Translation Inhibition of the Salmonella fliC Gene by the fliC 5' Untranslated Region, fliC Coding Sequences, and FlgM

Valentina Rosu,1 Fabienne F. V. Chevance,2 Joyce E. Karlinsey,1 Takanori Hirano,2 and Kelly T. Hughes2*

Department of Microbiology, Box 357242, University of Washington, Seattle, Washington 98195,1 Department of Biology, University of Utah, Salt Lake City, Utah 841122

Received 12 October 2005/ Accepted 24 March 2006

The 5'-untranslated region (5'UTR) of the fliC flagellin gene of Salmonella contains sequences critical for efficient fliC mRNA translation coupled to assembly. In a previous study we used targeted mutagenesis of the 5' end of the fliC gene to isolate single base changes defective in fliC gene translation. This identified a predicted stem-loop structure, SL2, as an effector of normal fliC mRNA translation. A single base change (–38C:U) in the fliC 5'UTR resulted in a mutant that is defective in fliC mRNA translation and was chosen for this study. Motile (Mot+) revertants of the –38C:T mutant were isolated and characterized, yielding several unexpected results. Second-site suppressors that restored fliC translation and motility included mutations that disrupt a RNA duplex stem formed between RNA sequences in the fliC 5'UTR SL2 region (including a precise deletion of SL2) and bases early within the fliC-coding region. A stop codon mutation at position 80 of flgM also suppressed the –38C:T motility defect, while flgM mutants defective in anti-{sigma}28 activity had no effect on fliC translation. One remarkable mutation in the fliC 5'UTR (–15G:A) results in a translation defect by itself but, in combination with the –38C:U mutation, restores normal translation. These results suggests signals intrinsic to the fliC mRNA that have both positive and negative effects on fliC translation involving both RNA structure and interacting proteins.

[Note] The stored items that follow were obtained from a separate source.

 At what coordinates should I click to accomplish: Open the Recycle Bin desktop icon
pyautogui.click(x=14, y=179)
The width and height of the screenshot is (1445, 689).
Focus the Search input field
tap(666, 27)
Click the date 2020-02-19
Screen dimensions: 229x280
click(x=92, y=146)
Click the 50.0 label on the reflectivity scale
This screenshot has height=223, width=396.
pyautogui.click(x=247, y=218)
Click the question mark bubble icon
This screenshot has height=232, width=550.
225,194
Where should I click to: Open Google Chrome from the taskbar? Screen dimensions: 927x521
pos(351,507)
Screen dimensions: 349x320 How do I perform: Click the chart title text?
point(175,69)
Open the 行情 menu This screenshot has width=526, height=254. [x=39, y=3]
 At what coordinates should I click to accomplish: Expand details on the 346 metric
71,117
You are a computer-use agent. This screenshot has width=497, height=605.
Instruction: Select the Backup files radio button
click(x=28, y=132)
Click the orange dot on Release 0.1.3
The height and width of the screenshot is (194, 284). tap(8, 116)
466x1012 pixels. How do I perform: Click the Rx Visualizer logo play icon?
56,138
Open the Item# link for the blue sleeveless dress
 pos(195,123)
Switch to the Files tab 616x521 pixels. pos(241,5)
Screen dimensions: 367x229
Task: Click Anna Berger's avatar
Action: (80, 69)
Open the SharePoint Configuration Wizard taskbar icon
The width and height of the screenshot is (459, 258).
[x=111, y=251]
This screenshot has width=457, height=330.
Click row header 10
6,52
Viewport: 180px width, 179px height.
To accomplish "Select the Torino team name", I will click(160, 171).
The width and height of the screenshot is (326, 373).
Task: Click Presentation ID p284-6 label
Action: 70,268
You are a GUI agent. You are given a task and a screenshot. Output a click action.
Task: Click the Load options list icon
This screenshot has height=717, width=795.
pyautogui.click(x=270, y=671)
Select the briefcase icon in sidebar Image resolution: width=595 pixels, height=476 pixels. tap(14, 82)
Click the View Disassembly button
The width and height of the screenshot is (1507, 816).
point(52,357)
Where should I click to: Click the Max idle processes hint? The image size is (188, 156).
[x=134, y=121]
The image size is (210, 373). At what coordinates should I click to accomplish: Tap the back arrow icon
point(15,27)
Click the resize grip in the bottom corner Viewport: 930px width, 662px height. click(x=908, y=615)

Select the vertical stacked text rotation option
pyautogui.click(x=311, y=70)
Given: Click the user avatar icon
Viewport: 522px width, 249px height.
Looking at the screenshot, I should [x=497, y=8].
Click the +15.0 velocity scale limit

* Corresponding author. Mailing address: Department of Biology, University of Utah, Salt Lake City, UT 84112. Phone: (810) 581-6517. Fax: (801) 581-4668. E-mail: hughes{at}biology.utah.edu.


Journal of Bacteriology, June 2006, p. 4497-4507, Vol. 188, No. 12
0021-9193/06/$08.00+0     doi:10.1128/JB.01552-05
Copyright © 2006, American Society for Microbiology. All Rights Reserved.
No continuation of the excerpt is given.